Short task: Rewrite all of the items below, substituting "check box" for each occurrence of "checkbox" and leaving everything else unchanged.
***
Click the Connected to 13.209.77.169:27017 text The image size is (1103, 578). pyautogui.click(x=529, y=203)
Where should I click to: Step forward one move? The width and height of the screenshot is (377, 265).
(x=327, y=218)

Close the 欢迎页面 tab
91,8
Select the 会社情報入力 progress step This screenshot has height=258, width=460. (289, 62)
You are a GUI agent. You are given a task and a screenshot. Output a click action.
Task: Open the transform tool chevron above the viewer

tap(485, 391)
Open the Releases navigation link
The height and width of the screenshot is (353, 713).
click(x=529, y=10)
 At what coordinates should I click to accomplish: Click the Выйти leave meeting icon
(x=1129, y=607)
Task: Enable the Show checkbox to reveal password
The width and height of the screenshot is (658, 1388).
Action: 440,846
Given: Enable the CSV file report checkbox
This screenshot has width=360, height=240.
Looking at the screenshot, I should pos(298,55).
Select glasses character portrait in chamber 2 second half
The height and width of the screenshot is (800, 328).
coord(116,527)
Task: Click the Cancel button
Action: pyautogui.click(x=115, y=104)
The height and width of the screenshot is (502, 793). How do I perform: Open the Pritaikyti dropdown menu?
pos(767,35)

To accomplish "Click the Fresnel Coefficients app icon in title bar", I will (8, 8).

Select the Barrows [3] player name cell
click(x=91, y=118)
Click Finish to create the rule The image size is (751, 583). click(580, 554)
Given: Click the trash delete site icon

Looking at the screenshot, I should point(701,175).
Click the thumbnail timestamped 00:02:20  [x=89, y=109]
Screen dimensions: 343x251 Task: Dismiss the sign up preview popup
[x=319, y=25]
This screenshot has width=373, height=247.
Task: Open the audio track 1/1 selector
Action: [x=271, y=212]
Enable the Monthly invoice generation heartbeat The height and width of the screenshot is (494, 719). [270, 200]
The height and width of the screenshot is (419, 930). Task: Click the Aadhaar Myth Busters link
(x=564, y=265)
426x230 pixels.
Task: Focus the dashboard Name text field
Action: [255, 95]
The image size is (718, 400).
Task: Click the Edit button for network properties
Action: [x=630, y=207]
***
Complete response:
Click the Connected to 13.209.77.169:27017 text The image size is (1103, 578). pyautogui.click(x=529, y=203)
Where should I click to: Step forward one move? The width and height of the screenshot is (377, 265).
(x=327, y=218)

Close the 欢迎页面 tab
91,8
Select the 会社情報入力 progress step This screenshot has height=258, width=460. (289, 62)
You are a GUI agent. You are given a task and a screenshot. Output a click action.
Task: Open the transform tool chevron above the viewer

tap(485, 391)
Open the Releases navigation link
The height and width of the screenshot is (353, 713).
click(x=529, y=10)
 At what coordinates should I click to accomplish: Click the Выйти leave meeting icon
(x=1129, y=607)
Task: Enable the Show check box to reveal password
The width and height of the screenshot is (658, 1388).
Action: 440,846
Given: Enable the CSV file report check box
This screenshot has width=360, height=240.
Looking at the screenshot, I should pos(298,55).
Select glasses character portrait in chamber 2 second half
The height and width of the screenshot is (800, 328).
coord(116,527)
Task: Click the Cancel button
Action: pyautogui.click(x=115, y=104)
The height and width of the screenshot is (502, 793). How do I perform: Open the Pritaikyti dropdown menu?
pos(767,35)

To accomplish "Click the Fresnel Coefficients app icon in title bar", I will (8, 8).

Select the Barrows [3] player name cell
click(x=91, y=118)
Click Finish to create the rule The image size is (751, 583). click(580, 554)
Given: Click the trash delete site icon

Looking at the screenshot, I should point(701,175).
Click the thumbnail timestamped 00:02:20  [x=89, y=109]
Screen dimensions: 343x251 Task: Dismiss the sign up preview popup
[x=319, y=25]
This screenshot has width=373, height=247.
Task: Open the audio track 1/1 selector
Action: [x=271, y=212]
Enable the Monthly invoice generation heartbeat The height and width of the screenshot is (494, 719). [270, 200]
The height and width of the screenshot is (419, 930). Task: Click the Aadhaar Myth Busters link
(x=564, y=265)
426x230 pixels.
Task: Focus the dashboard Name text field
Action: [255, 95]
The image size is (718, 400).
Task: Click the Edit button for network properties
Action: [x=630, y=207]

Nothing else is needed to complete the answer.